An antique tobacco rack makes a wonderful contemporary window dressing
When but on a day like this could I peek and peer to my heart’s content without anyone thinking me strange? I could easily take photographs as well, which on busy days could rouse a shop owner to become suspicious of my motives!
Repetition of the same type of item – like these wood utensils – makes a bold design statement
I was looking for MARCH, which reopened last year in a new incarnation focusing on kitchen, pantry, table, and open plan living. The windows display rustic, yet elegant and minimalist pieces. (My favorite “glimpse” was an oversized, hanging, tobacco drying rack.) It feels very contemporary but with large scale, hand-hewn items like butcher-block tables, and classics like a huge AGA cooker. The interior space is light and bright, with white subway tile and woodwork creating a clean, minimal canvas to display the fabulous items here – practically like visiting an art gallery! The furniture and accessories seem to float in space.
The ordinary, everyday kitchen objects are not only functional, but exquisite. And they seem to resonate with historical significance. I particularly loved the display of wooden utensils hanging along one wall. MARCH also boasts a “Pantry” section with a signature line of jams, vinegars, and spices.
Sam Hamilton, the owner of MARCH who once interned at Chez Panisse, wanted to use her shop to highlight San Francisco’s contribution to food culture — slow food, locally sourced – and to draw attention to the independent, stylish shopping of Sacramento Street. Mission accomplished… this is sophisticated design right in the heart of San Francisco!

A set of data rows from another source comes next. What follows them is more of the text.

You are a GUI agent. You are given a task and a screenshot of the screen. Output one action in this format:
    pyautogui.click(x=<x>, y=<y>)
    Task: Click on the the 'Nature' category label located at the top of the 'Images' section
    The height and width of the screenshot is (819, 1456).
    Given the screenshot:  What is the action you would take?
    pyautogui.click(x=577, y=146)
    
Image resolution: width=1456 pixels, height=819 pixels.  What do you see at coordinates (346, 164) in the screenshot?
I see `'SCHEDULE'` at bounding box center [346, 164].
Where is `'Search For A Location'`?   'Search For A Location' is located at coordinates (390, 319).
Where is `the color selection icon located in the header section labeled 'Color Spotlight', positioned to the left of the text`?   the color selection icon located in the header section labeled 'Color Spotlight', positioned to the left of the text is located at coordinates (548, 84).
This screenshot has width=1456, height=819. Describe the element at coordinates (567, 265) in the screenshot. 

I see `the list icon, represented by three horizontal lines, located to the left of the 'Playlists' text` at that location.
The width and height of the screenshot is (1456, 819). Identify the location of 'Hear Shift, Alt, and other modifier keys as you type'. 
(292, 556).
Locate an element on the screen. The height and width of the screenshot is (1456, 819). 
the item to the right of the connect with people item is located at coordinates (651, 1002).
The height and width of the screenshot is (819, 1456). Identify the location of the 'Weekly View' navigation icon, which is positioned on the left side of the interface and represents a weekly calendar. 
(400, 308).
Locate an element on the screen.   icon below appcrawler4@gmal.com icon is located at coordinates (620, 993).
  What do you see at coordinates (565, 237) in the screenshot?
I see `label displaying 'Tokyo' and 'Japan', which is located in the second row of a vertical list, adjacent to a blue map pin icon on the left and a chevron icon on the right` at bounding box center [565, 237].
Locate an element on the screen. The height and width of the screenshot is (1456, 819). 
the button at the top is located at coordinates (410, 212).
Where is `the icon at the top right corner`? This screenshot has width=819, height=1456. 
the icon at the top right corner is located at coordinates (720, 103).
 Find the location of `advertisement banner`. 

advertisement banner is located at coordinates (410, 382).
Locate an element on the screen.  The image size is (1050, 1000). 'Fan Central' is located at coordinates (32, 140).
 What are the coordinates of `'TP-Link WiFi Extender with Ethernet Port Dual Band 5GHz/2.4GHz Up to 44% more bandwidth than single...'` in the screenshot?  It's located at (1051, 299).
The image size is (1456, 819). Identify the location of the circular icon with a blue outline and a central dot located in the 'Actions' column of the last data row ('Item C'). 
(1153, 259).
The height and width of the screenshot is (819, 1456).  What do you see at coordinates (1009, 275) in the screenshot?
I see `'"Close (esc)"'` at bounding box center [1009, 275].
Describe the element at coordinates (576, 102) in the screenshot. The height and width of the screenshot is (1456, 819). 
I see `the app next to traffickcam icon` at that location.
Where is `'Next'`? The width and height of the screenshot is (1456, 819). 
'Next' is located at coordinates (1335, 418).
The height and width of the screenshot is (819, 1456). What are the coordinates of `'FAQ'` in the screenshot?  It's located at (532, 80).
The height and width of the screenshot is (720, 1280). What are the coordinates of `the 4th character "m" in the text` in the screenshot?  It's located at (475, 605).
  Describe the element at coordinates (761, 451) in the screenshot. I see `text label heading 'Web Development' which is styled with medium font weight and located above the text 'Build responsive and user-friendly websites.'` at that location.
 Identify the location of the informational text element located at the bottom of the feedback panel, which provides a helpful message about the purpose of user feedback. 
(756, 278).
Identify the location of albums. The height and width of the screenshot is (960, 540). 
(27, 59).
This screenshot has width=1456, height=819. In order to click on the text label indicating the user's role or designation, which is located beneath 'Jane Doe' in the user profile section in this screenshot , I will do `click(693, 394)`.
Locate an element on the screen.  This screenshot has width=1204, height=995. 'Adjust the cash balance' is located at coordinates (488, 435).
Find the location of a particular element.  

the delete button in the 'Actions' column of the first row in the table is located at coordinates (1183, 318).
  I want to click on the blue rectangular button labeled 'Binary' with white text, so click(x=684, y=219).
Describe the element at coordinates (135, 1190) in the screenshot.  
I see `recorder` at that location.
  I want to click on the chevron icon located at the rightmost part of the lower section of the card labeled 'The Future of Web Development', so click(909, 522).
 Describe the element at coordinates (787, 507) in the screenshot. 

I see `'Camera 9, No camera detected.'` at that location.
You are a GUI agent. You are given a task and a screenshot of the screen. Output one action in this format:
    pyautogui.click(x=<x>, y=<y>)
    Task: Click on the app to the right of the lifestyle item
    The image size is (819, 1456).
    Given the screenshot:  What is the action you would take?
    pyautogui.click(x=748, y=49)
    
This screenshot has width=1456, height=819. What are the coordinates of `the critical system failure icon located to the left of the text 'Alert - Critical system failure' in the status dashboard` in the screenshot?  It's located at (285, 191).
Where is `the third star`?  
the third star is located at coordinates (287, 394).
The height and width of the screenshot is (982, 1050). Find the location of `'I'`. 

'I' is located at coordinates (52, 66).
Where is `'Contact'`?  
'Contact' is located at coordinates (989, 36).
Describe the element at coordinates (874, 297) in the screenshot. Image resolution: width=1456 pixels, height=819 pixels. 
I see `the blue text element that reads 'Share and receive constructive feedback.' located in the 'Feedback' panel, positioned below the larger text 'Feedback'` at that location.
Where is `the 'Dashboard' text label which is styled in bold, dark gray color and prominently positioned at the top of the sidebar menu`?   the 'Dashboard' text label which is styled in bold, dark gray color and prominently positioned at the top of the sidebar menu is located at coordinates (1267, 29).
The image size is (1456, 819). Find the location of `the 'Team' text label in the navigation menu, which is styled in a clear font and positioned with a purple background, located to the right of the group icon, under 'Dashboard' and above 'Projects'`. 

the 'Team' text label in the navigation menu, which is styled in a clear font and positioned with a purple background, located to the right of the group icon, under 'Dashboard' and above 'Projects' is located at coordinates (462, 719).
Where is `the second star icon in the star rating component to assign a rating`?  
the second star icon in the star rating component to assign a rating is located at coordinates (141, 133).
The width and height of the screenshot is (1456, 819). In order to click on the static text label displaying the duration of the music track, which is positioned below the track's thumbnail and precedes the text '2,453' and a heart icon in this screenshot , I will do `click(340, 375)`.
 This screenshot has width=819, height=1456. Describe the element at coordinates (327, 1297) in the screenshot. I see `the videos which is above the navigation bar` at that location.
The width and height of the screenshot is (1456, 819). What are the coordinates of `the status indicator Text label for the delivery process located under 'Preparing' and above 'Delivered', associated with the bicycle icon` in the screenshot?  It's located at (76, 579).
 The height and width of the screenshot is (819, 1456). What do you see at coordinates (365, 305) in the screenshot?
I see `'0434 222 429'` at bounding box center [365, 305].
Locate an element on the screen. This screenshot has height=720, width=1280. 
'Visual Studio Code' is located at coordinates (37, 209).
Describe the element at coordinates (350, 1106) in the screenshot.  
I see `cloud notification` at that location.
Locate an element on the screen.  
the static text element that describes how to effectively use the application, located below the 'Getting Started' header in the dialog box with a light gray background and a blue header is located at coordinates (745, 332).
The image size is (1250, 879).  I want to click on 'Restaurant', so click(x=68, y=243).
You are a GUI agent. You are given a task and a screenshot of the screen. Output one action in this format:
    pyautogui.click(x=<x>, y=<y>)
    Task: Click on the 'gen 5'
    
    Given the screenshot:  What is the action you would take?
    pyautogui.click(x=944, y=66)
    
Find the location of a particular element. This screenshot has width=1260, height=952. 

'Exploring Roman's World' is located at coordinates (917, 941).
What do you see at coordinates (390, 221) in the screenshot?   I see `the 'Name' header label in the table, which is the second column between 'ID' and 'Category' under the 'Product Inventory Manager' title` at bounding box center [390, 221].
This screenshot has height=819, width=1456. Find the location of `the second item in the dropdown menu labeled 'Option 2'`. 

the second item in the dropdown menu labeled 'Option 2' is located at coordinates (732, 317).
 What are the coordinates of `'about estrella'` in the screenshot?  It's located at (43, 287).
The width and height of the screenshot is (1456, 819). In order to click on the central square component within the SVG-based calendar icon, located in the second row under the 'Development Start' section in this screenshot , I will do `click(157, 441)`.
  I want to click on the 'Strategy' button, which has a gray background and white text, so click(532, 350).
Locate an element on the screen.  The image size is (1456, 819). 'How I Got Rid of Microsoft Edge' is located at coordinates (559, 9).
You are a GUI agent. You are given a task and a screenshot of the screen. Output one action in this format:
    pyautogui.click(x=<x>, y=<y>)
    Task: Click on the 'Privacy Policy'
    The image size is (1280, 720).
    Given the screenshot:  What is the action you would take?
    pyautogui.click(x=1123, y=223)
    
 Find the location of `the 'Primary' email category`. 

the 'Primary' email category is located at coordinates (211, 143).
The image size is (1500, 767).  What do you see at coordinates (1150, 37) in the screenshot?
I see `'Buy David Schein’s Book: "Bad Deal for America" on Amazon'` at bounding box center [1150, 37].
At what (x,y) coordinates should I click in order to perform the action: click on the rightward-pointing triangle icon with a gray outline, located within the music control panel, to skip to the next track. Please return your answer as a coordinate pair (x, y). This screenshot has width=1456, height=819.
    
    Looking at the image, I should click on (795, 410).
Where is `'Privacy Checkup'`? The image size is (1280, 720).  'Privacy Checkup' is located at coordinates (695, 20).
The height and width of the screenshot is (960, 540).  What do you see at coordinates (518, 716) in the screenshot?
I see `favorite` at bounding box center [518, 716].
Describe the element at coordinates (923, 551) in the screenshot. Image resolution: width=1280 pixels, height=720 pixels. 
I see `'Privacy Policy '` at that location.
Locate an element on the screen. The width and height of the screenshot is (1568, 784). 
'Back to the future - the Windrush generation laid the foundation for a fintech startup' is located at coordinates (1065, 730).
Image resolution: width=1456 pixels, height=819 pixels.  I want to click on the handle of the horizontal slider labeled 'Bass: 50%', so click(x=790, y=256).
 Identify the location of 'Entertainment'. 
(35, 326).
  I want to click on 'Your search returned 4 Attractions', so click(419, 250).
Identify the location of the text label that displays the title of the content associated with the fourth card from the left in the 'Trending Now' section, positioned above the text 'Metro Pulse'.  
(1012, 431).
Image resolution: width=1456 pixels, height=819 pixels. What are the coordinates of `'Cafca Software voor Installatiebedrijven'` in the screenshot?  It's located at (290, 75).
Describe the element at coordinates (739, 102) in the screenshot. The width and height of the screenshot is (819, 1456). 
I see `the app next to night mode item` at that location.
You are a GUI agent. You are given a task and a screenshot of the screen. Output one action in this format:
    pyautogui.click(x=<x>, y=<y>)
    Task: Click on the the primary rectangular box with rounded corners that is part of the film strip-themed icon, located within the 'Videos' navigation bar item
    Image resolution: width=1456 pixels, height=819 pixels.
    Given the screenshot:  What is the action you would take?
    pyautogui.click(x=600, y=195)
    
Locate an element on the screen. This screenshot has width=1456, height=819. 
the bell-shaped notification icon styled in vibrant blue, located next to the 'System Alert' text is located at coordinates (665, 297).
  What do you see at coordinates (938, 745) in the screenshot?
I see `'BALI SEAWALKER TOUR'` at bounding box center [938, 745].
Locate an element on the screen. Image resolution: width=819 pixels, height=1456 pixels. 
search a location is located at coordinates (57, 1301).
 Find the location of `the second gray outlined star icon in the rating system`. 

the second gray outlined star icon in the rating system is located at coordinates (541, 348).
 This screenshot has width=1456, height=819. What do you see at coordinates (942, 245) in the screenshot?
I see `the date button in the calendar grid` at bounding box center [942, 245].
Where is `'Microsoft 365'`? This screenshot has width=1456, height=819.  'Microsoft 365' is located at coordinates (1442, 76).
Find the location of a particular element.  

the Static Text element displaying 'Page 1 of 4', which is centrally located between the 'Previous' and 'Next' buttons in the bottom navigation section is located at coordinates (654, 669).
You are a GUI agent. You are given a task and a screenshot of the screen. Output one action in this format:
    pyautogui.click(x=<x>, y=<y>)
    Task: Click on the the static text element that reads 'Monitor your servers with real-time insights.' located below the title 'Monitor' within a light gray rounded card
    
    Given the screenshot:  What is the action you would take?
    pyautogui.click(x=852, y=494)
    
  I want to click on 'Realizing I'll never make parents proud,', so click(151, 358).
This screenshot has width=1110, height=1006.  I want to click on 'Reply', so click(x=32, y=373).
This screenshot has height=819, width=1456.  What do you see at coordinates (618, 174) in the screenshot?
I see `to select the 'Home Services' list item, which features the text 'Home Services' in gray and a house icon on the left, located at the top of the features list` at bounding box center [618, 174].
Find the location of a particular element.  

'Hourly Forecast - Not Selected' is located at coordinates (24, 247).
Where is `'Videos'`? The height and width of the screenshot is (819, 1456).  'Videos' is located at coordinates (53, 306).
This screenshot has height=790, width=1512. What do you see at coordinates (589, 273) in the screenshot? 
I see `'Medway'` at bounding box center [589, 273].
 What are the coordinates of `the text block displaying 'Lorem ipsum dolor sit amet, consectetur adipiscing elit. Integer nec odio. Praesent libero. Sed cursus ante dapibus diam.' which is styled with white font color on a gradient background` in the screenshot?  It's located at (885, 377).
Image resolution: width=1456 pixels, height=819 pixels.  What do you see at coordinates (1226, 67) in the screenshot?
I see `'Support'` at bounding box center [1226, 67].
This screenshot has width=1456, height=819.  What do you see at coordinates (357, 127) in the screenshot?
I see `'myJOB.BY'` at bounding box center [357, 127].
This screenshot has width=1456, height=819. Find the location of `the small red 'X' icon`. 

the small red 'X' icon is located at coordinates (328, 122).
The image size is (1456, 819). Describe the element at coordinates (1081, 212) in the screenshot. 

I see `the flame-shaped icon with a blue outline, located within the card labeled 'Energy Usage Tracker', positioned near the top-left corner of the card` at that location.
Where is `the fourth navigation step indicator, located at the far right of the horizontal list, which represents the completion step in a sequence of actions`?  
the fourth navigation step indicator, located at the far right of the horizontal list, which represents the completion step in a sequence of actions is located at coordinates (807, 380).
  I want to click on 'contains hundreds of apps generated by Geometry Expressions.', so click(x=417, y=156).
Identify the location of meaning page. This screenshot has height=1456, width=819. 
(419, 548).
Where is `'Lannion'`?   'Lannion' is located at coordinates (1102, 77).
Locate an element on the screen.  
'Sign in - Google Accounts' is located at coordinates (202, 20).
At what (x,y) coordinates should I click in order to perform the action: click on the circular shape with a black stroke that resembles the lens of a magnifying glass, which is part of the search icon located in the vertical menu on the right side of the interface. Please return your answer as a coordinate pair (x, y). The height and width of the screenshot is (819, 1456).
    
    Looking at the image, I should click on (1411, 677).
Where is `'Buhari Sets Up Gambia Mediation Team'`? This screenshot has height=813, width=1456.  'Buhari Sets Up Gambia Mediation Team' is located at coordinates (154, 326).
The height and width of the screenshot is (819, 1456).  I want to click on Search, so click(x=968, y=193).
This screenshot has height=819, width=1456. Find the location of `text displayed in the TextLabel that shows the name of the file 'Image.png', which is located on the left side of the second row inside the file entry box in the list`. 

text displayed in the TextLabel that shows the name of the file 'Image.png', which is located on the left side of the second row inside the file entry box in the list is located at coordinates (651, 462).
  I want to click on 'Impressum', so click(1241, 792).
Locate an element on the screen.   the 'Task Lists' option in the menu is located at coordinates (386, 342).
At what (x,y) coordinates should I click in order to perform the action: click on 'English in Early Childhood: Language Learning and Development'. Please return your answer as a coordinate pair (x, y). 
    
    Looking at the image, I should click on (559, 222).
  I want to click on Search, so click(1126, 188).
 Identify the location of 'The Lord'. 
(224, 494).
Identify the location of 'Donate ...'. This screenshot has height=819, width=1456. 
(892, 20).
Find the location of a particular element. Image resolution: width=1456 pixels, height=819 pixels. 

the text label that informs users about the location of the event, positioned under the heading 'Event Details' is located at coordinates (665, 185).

At ANTHEM, a family owned shop with a whole team of design professionals, founder Janelle Loevner has created a wonderful gallery of eclectic items gleaned from all over the globe. There is something here to inspire the designer in everyone!
ANTHEM facade offers its own design inspiration
Based on its façade, ANTHEM feels very neoclassical, but with clever twists on old classics. It, too, had a bright white interior — a backdrop that allows the impact of the antiques, furniture, and accessories housed within to shine. The emphasis here is on neutrals, natural materials, and layered metallics. Loevner has added exotic details to contemporary design and displays items ranging from African kudu horns to Spanish hand-woven textiles.
Next trip I’ll definitely poke around inside these stores to explore more thoroughly, but as I suspected, even window shopping at unique and trend-setting boutiques offers its own design inspiration!